Lara Lowehar, the general manager, said many of their regular customers seem “super pumped” to return, and she’s confident in the safety precautions everyone’s taking. But from her perspective, it’s still anxiety-inducing to be going to work.

“I don’t love it!” said Lowehar. “I’m using the excuse of, ‘at least I’m getting out of my apartment.’ If it was up to me, I would probably stay home. But they’re paying me, and they’ve been paying me — I did not get furloughed. So I kind of felt like when they called me back to duty, it was my responsibility to go.”

She said that right now, Little Beet Table is primarily being run by the management team, with tips going to their employees’ relief fund.
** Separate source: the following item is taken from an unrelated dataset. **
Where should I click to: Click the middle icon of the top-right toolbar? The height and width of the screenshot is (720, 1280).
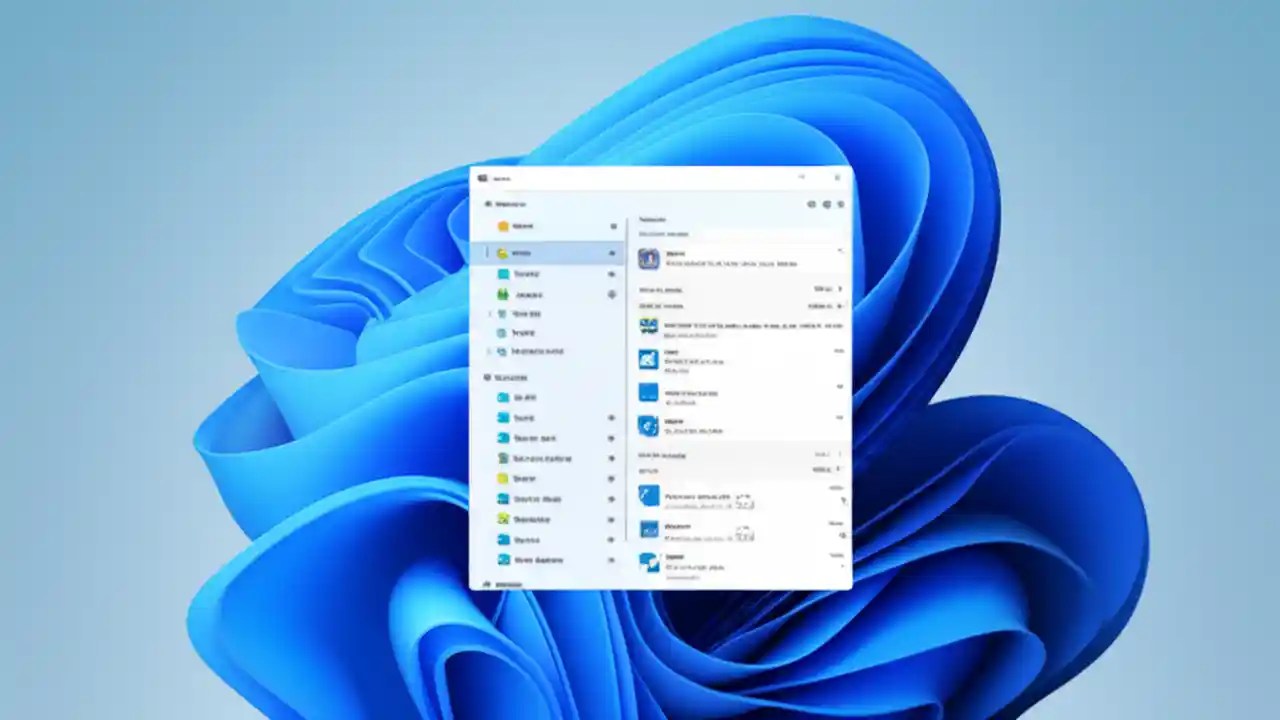(x=826, y=204)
The vast majority of the waitstaff declined to come back, Lowehar said, partly out of concern for their safety, but also because they’re likely getting more money in unemployment relief than they would be from five tables’ worth of tips.

For all the challenges of working through this hot, sweaty, masked-up outdoor dining experiment, everyone Gothamist spoke with agreed that indoor dining — which was slated to begin on July 6th, before indefinitely being put on hold — will not be safe in the fall. And if that’s the case, their best bet is to make the summer count.
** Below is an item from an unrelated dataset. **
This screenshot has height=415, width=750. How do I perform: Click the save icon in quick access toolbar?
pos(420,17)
“We’ve been working hours and hours on [outdoor dining] to make it work, because the only way we have any chance of surviving is to bring in some revenue,” said Joe Kozlinski, who works at Ruffian in the East Village. “If the pandemic is still raging in the fall like it looks like it’s going to be, I don’t know who’s going to survive that.”

Part of the dilemma for restaurants desperate to stay in business is that there’s evidence, based on credit card spending data, that dining indoors closely correlates with the spread of COVID-19. There has also been questionable behavior with outdoor dining, and Kozlinski has had a front-row to that.
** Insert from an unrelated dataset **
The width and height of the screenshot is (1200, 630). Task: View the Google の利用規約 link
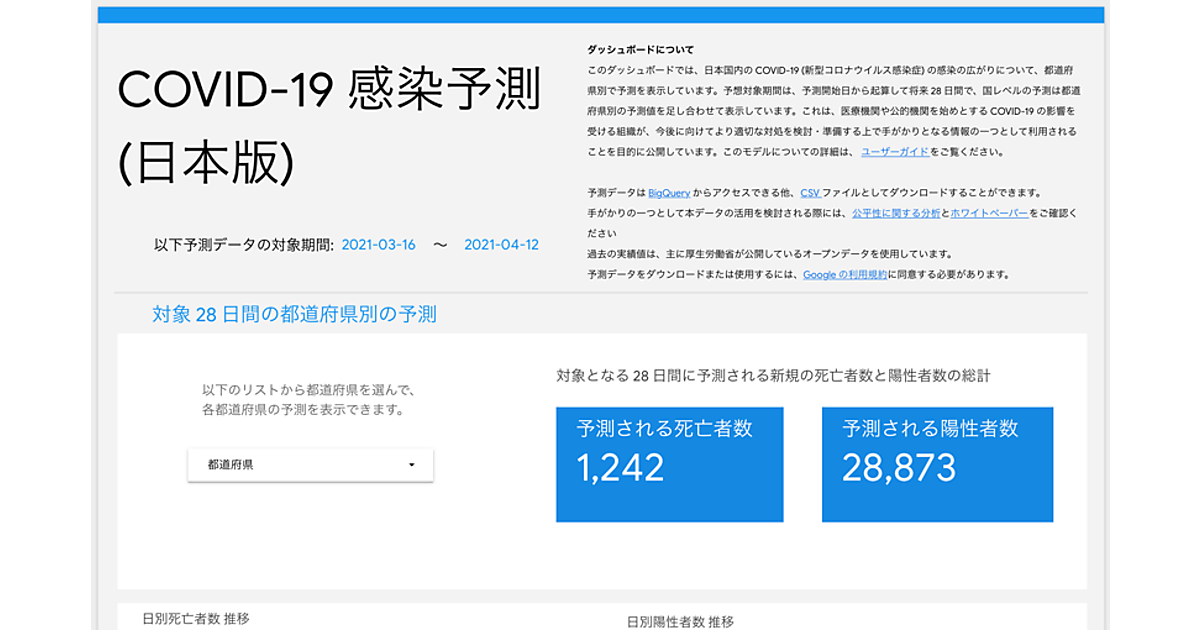point(844,274)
“We’re on 7th street, and we’ve been billing ourselves as the responsible part of the neighborhood,” he said. “We don’t have the cocktail crowd. No frozen margaritas or anything. St. Marks is the notorious street for that. I live in the neighborhood, and I avoid St. Marks when I walk the dog and walk to work. I’ve seen it — this huge group of people can be pretty scary.”

For Ivy Mix of Leyenda, her hope for the winter is for some kind of extended relief that would keep dining rooms closed and restaurant workers safe and financially above water.

“I really hope the city is prepared to take care of people,” she said, “because there aren’t going to be enough jobs for service industry people."

“The second the government says it’s okay for you to [reopen indoor dining], it becomes much harder for us to apply for any sort of aid,” she continued. “If we’re shut down, it’s safer health-wise, and we can be like, ‘Help, we have no money.’ We can at least say, ‘cancel rent’ or ‘don’t make us pay sales tax.’ We can ask for things that otherwise wouldn’t be possible.”